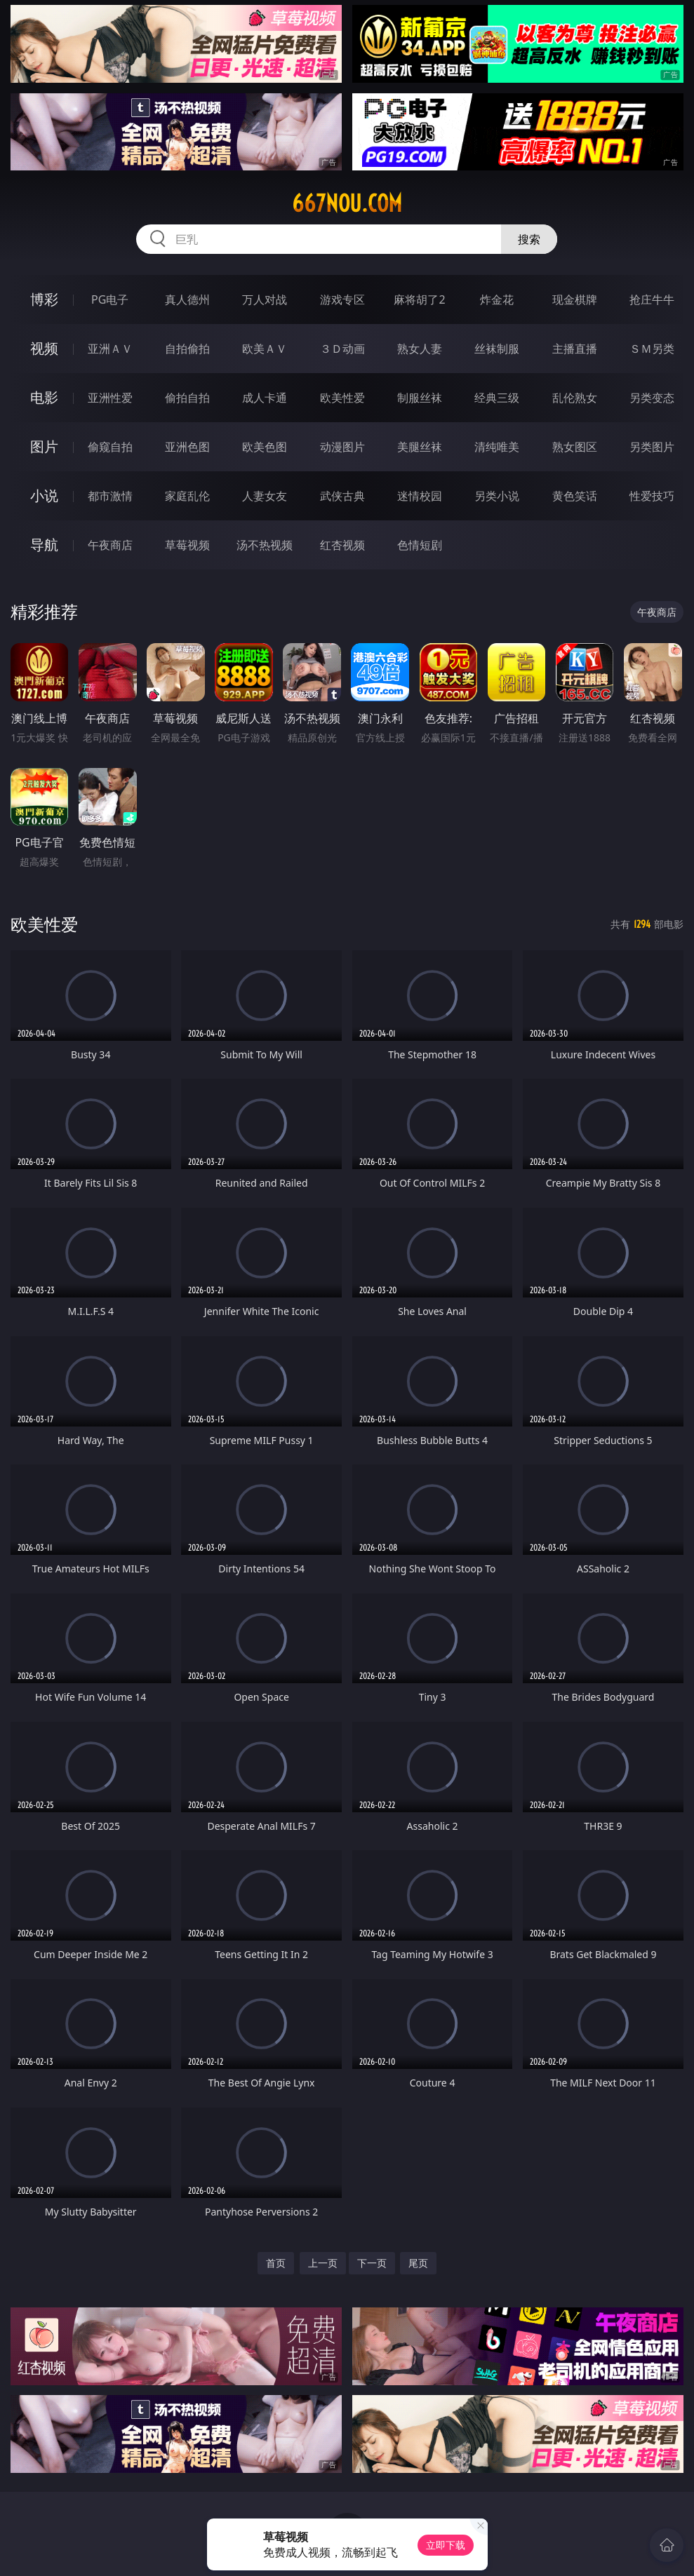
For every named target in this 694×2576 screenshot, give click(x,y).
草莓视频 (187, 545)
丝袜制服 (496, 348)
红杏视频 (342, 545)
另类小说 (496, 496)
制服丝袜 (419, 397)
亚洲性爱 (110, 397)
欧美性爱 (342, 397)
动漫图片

☆ ☆ ☆ ☆

Count how many lines in the items above contain the string "screenshot", treating uppercase and lowercase as different. Reply with the number alone.

1